Okullarda artan şiddet ve taciz iddialarını ele alan kapsamlı analiz; güvenli eğitim ortamları için farkındalık ve çözüm önerileri sunar.

Son dönemde okullarda görülen akran zorbalığı ve öğrenci şiddeti haberlerinin sayısı artarken, taciz ve dijital baskılar da gündemin merkezine oturdu. Türkiye’nin çeşitli illerindeki okullarda yaşanan olaylar, fotoğraf çekimi ve dijital ortamda uygunsuz içeriklerin paylaşılması gibi vakaların artışına işaret ediyor ve eğitim kurumlarında güvenlik ile saygı konularını yeniden sorguluyor.

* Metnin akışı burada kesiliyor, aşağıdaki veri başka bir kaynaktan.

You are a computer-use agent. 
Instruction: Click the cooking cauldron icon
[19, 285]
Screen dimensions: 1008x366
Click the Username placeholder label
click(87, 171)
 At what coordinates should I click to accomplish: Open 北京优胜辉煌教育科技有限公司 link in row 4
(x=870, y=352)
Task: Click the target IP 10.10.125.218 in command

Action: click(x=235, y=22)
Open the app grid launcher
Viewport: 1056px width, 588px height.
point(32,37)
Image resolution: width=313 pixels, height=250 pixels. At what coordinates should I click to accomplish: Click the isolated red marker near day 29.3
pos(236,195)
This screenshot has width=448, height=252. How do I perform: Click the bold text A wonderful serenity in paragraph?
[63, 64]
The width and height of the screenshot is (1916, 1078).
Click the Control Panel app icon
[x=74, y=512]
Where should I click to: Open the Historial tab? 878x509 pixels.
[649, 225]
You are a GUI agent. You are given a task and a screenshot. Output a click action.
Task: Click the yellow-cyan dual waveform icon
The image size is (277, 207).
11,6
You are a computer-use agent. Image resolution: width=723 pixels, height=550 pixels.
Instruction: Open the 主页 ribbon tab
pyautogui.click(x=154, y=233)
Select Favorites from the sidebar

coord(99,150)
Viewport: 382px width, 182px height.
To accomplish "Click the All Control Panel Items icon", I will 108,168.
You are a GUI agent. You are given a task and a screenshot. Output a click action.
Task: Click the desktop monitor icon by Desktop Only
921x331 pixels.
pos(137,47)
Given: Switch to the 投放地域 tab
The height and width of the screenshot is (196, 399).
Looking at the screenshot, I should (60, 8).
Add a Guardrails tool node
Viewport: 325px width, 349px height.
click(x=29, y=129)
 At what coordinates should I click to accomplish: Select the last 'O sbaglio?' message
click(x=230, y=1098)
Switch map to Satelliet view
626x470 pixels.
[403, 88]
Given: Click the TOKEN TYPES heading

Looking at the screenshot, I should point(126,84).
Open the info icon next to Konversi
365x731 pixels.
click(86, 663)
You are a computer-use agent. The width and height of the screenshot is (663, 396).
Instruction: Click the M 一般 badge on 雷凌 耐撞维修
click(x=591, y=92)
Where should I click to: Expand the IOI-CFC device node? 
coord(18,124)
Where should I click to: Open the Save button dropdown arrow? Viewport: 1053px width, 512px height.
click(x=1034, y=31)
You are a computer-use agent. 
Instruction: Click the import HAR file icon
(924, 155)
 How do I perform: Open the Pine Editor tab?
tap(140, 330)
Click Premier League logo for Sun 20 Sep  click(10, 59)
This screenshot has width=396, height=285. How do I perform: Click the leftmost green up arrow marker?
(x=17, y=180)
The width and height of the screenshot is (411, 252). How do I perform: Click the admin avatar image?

İstanbul Erkek Lisesi’nde iddiaların merkezinde 11. sınıf öğrencileriyle 9. sınıf yatakhanesinde yaşandığı öne sürülen büyük bir saldırı tartışmaya yol açtı. Olayın sosyal medyada “kız meselesi kaynaklı bir gerilim” olarak yorumlandığı belirtilirken, okul içindeki veliler ve öğrenciler farklı ihtimaller üzerinde duruyor. Başlatılan soruşturma çerçevesinde, 9. sınıftaki bazı erkeklerin 500’ü aşkın maddelik bir listeyi kız öğrencileri hedef alacak şekilde hazırladığı ve bu listeyi günlük olarak diğer öğrencilere ilettiği iddiaları gündeme geldi. Ayrıca grubun kart kopyalama ile güvenlik nedeniyle alt katlara inme, kamera odasına izinsiz erişim ve kız öğrenci yurtlarına dair görüntüleri ele geçirme çabaları olduğuna dair suçlamalar da konuşuluyor.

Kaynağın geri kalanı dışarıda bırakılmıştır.